256 pages, Hardcover

First published April 1, 2011

23 people want to read

About the author

Geert Wilders

5 books32 followers
Geert Wilders is a Dutch politician who became an influential force on his country’s political right through the promotion of anti-Islamic and anti-immigration views. He served as a member of the Dutch House of Representatives from 1998 and as leader of the Party for Freedom from 2006.

Wilders was born to a middle-class family and raised in the southeastern Netherlands, near the German border. He attended secondary school in Venlo and took a series of law classes through Open University in the Netherlands. From 1981 to 1983 he lived in Israel and traveled throughout the Middle East. During his visits to Muslim countries in the region, Wilders began formulating the anti-Islamic views that would characterize his political career. Upon his return to the Netherlands, he worked in the health insurance industry. In 1997 he was elected to the Utrecht city council as a member of the liberal People’s Party for Freedom and Democracy . The following year Wilders was elected to the parliament.

As an MP, Wilders initially drew little notice. In the early 2000s, however, a wave of anti-Islamic feeling in the Netherlands gave him a platform for his views. In 2004 filmmaker Theo van Gogh was murdered after releasing the short film Submission, a collaboration with Somali-born Dutch activist Ayaan Hirsi Ali that critiqued the role of women in Muslim society. Amid the public outrage surrounding the killing, Wilders became a prominent voice on the political right, pronouncing Islam a “fascist ideology” and calling for restrictions on Muslim immigration to the Netherlands. Appealing to the supporters of populist politician Pim Fortuyn, who had been killed by an animal rights activist in 2002, Wilders quickly amassed a devoted following.

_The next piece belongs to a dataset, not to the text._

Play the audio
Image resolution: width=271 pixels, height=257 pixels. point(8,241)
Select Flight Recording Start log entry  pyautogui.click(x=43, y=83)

He left the VVD in 2004 partly to protest that party’s support for Turkey’s accession to the European Union, and two years later he founded the PVV. The fledgling PVV won nine seats in the 2006 parliamentary election, and Wilders continued to make public pronouncements against Islam. In 2007 he proposed that the Qurʾān be banned in the Netherlands, and the next year he produced Fitna (“Strife”), a controversial short film that interlaces passages from the Qurʾān with graphic images of Islamist terrorist attacks. Unable to find a commercial distributor for Fitna, Wilders released the film on the Internet. He then embarked on a promotional tour and made headlines in February 2009 when he was refused entry to the United Kingdom because British officials said that his visit would threaten public order (the ban was ultimately overturned). One month earlier a Dutch court had charged him with inciting hatred toward Muslims. The subsequent trial, which stretched over more than two years, concluded with Wilders being acquitted on all charges in June 2011.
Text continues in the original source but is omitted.